(Entries shown begins)
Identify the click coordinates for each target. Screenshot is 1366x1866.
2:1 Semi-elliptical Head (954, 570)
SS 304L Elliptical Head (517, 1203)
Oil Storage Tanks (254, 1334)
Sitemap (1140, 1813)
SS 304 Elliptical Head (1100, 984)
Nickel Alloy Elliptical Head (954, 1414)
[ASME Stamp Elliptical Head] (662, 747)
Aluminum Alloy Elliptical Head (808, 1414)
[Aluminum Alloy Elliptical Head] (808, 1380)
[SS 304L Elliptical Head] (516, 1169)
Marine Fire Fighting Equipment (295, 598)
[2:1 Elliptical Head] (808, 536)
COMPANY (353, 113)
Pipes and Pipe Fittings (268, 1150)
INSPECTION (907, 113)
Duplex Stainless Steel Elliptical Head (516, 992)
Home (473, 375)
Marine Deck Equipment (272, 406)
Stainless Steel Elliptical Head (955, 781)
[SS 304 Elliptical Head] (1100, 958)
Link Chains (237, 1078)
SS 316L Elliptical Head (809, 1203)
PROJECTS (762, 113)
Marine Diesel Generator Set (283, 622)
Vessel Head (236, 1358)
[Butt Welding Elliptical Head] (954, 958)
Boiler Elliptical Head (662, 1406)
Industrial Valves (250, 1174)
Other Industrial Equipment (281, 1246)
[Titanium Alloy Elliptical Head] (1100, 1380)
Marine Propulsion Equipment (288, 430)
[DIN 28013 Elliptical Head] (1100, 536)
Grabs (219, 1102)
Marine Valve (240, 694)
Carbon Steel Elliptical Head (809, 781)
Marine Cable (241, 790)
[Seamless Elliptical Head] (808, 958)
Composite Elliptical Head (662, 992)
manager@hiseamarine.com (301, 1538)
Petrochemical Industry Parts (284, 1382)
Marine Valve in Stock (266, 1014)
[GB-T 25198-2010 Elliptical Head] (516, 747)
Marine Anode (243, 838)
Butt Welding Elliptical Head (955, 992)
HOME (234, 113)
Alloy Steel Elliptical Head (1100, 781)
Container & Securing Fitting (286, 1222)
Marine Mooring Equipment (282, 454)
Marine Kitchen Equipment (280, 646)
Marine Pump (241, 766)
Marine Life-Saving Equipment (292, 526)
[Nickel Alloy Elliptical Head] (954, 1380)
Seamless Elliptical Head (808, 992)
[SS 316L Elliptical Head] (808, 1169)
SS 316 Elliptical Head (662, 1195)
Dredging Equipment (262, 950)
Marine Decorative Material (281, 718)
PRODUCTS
(Entries shown ends)
Using the data above, extract exactly the lines from the one that holds "Duplex Stainless Steel" to the one that holds "Grabs (219, 1102)", both ends included, and no others.

Duplex Stainless Steel Elliptical Head (516, 992)
Home (473, 375)
Marine Deck Equipment (272, 406)
Stainless Steel Elliptical Head (955, 781)
[SS 304 Elliptical Head] (1100, 958)
Link Chains (237, 1078)
SS 316L Elliptical Head (809, 1203)
PROJECTS (762, 113)
Marine Diesel Generator Set (283, 622)
Vessel Head (236, 1358)
[Butt Welding Elliptical Head] (954, 958)
Boiler Elliptical Head (662, 1406)
Industrial Valves (250, 1174)
Other Industrial Equipment (281, 1246)
[Titanium Alloy Elliptical Head] (1100, 1380)
Marine Propulsion Equipment (288, 430)
[DIN 28013 Elliptical Head] (1100, 536)
Grabs (219, 1102)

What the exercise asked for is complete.